优选地,上述的NTx检测试纸条,所述结合垫包括沿所述液体层析方向依次连接的第一结合垫和第二结合垫,所述第一结合垫上担载所述免疫标记的NTx抗体,所述第二结合垫上担载免疫标记的第一抗体。
优选地,上述的NTx检测试纸条,所述免疫标记为胶体金标记、胶体砷标记、胶体碳标记、有色乳胶标记或荧光乳胶标记。
进一步优选地,上述的NTx检测试纸条,所述免疫标记的第一抗体为胶体金标记的IgG抗体,所述第二抗体是以所述胶体金标记的IgG抗体为免疫原的IgG多克隆抗体。
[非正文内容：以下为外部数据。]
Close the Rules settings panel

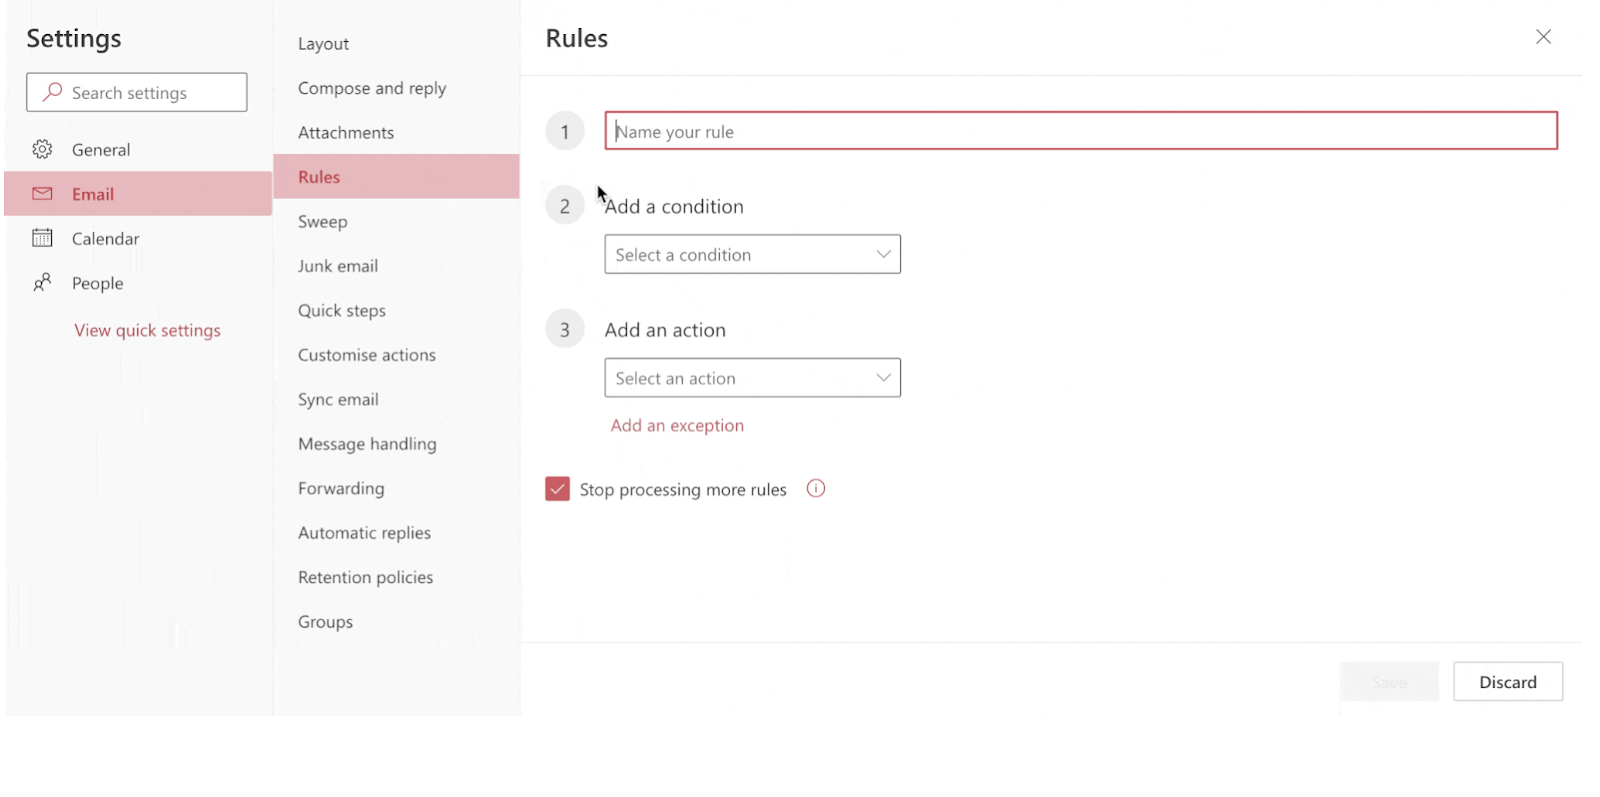click(x=1543, y=37)
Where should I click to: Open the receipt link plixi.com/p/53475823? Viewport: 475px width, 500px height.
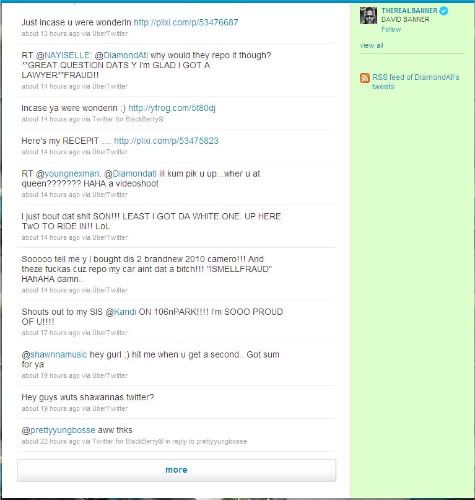(166, 141)
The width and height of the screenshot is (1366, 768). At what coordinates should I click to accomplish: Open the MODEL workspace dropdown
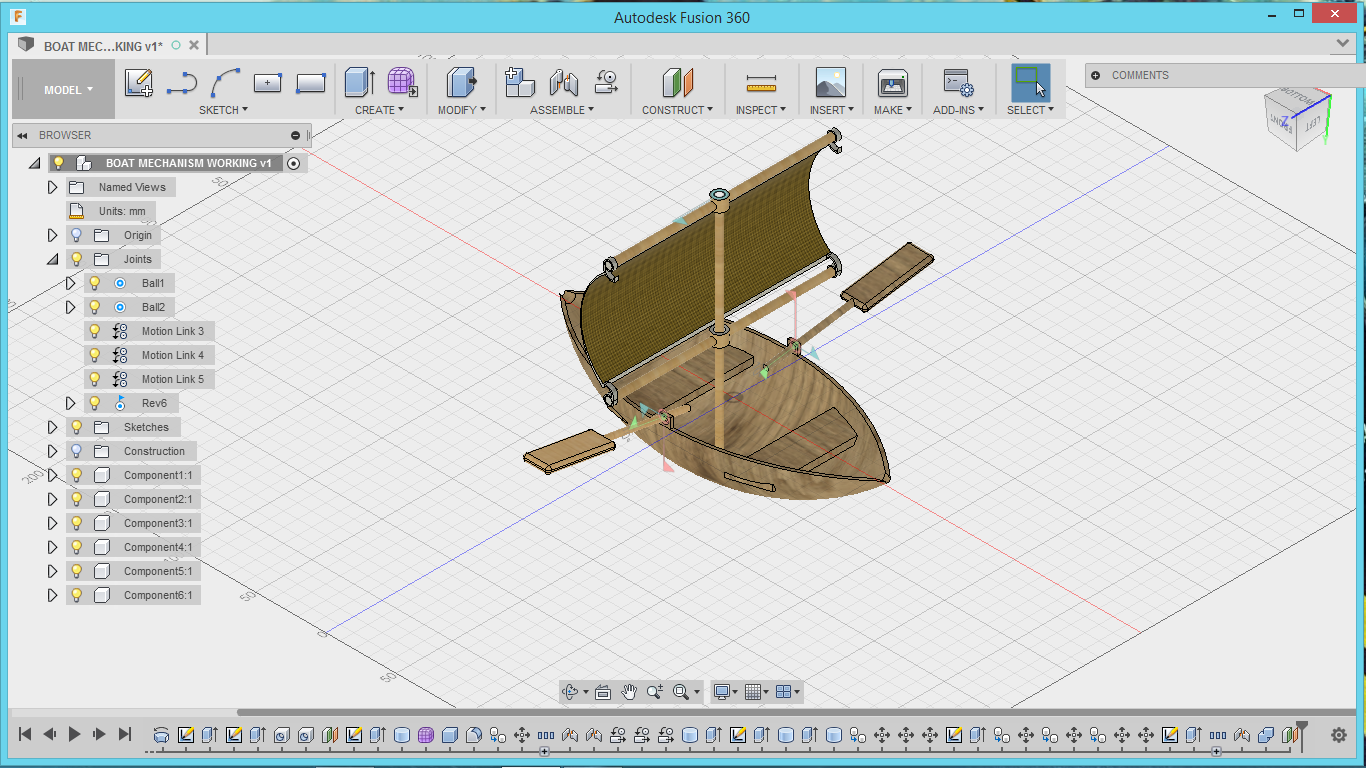tap(68, 90)
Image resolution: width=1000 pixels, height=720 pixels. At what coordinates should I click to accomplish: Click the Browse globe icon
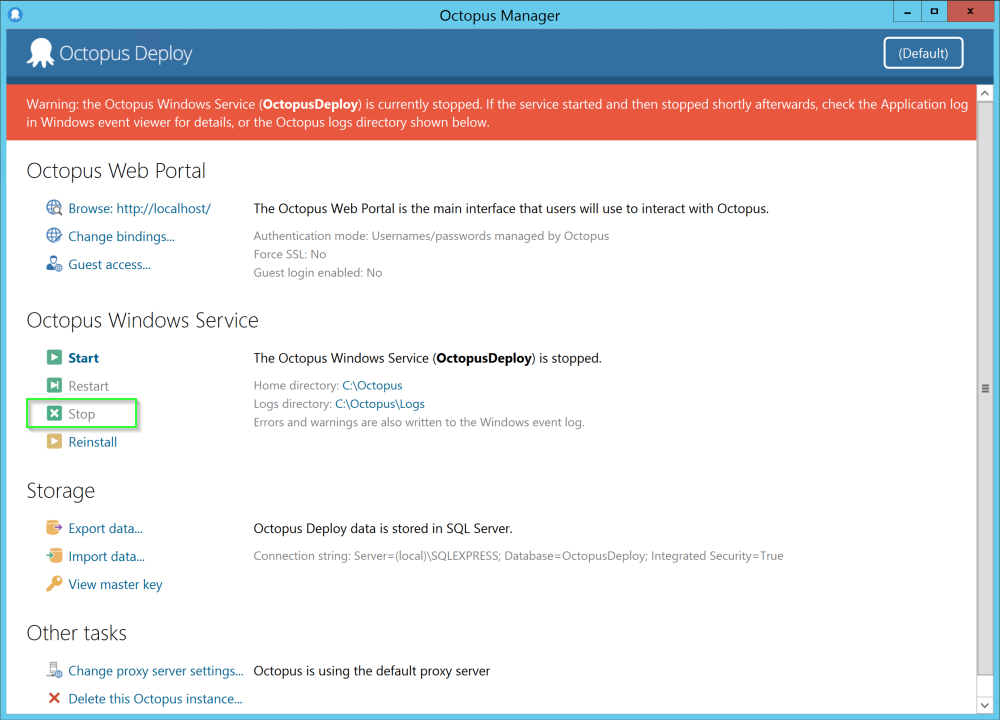[54, 208]

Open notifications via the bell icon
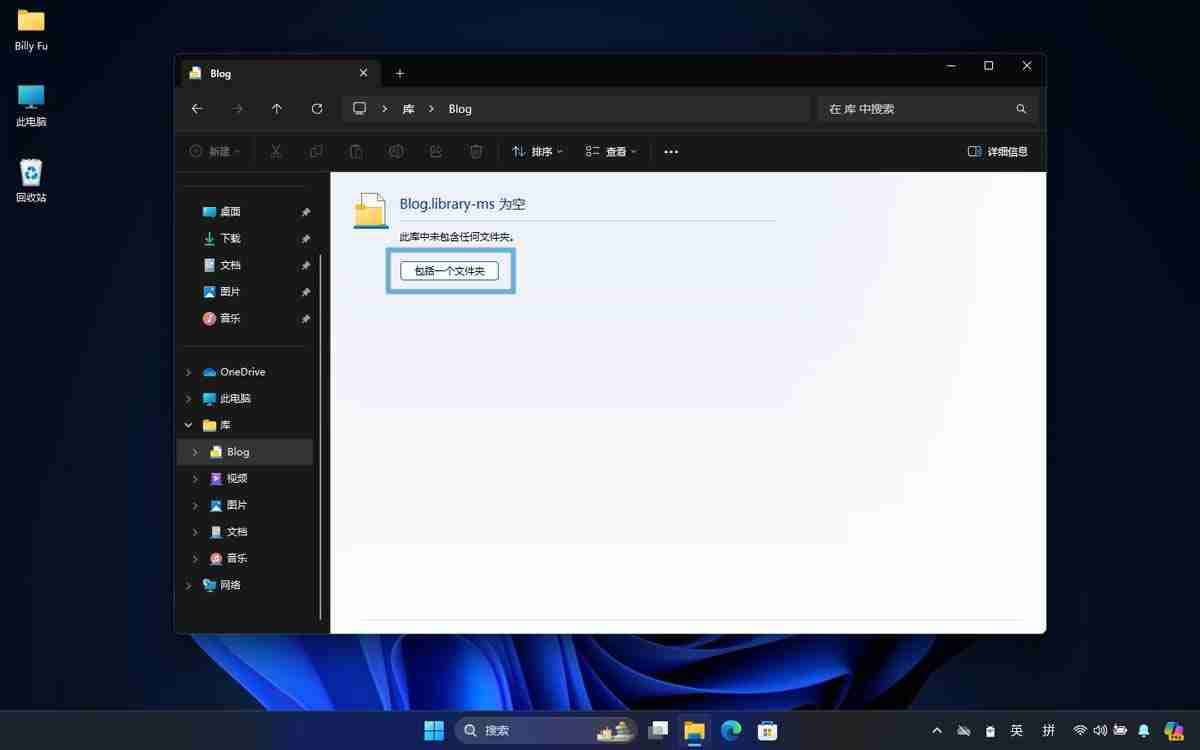(x=1143, y=730)
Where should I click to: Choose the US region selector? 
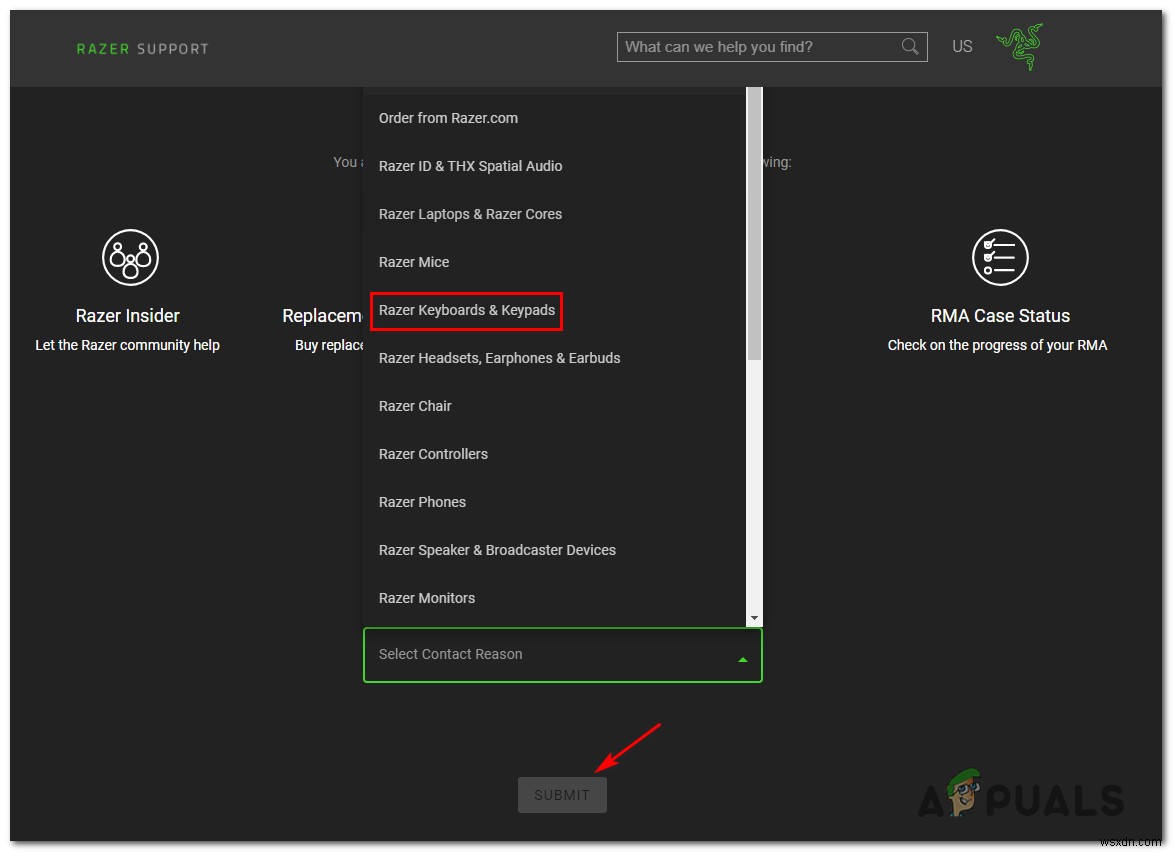(x=962, y=46)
进一步优选地,上述的NTx检测试纸条,所述免疫标记的NTx抗体为胶体金标记的鼠抗人NTx单克隆抗体,所述免疫标记的第一抗体为胶体金标记的兔IgG多克隆抗体,所述第二抗体为羊抗兔IgG多克隆抗体。
优选地,上述的NTx检测试纸条,所述层析膜上还设有质控线,沿所述液体层析方向上所述质控线位于所述比色线之后,所述质控线上包被第三抗体,所述第三抗体特异性结合所述NTx抗体。
进一步优选地,上述的NTx检测试纸条,所述第三抗体为羊抗鼠IgG多克隆抗体。
进一步优选地,上述的NTx检测试纸条,所述质控线由0.5-0.7mg/ml的羊抗鼠IgG多克隆抗体以1.0μl/cm的液体量包被在所处质控线位置处形成。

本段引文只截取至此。